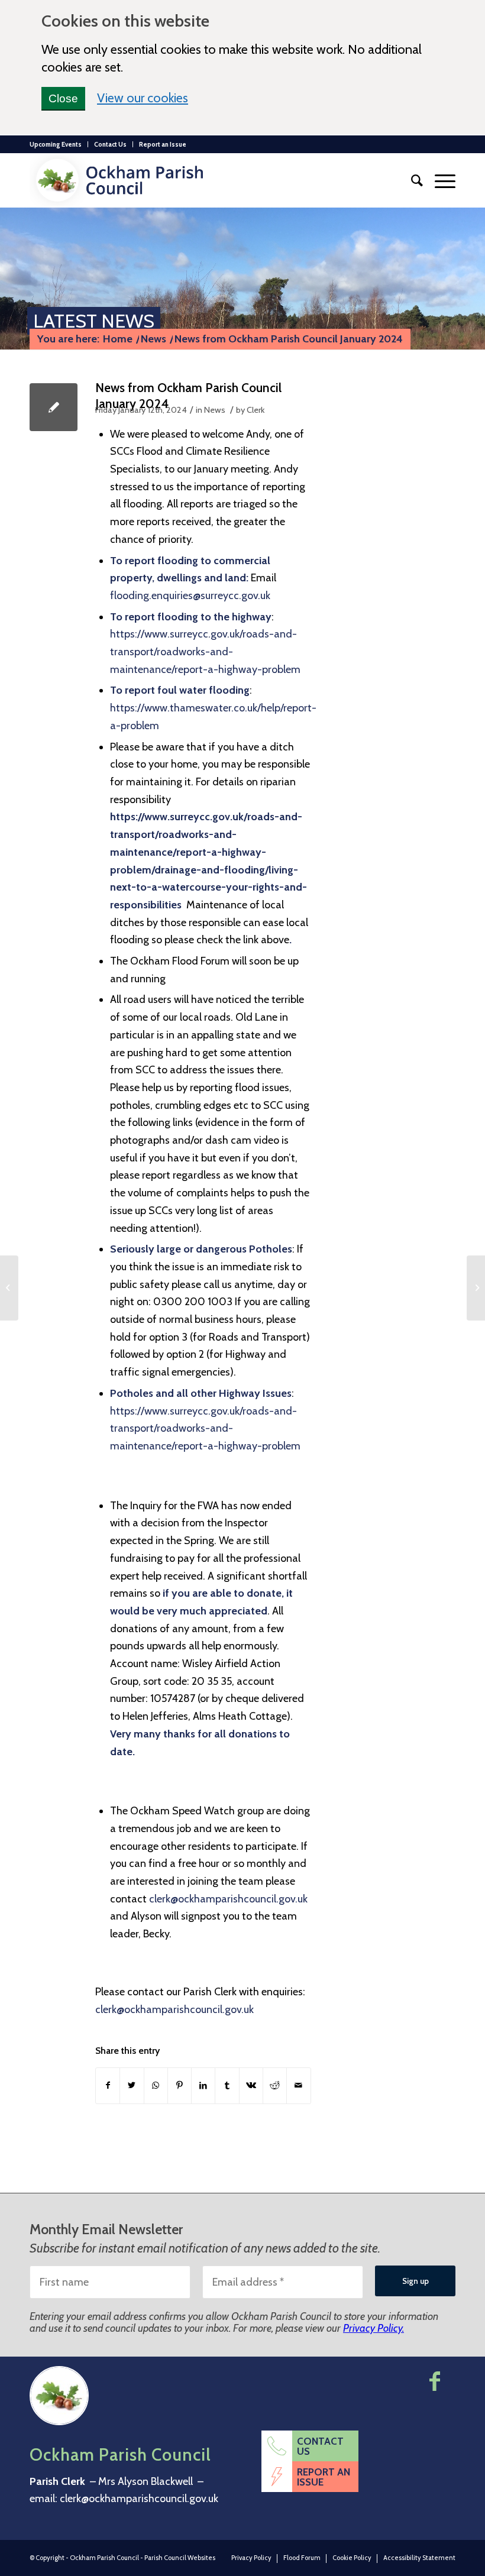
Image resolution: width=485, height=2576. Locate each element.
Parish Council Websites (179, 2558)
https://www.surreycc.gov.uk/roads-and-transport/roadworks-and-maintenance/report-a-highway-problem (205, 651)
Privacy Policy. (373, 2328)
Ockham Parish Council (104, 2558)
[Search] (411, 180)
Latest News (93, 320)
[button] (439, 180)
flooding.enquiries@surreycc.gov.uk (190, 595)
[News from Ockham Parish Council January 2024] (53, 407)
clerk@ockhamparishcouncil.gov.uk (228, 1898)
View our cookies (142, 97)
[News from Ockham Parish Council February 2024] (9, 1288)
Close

^^^^^^^^

- _Directions_
There is one span to return: the line holding "[News from Ockham Parish Council February" and every line after it through the end of the listing above; please give it exactly and add nothing.

- _Response_
[News from Ockham Parish Council February 2024] (9, 1288)
Close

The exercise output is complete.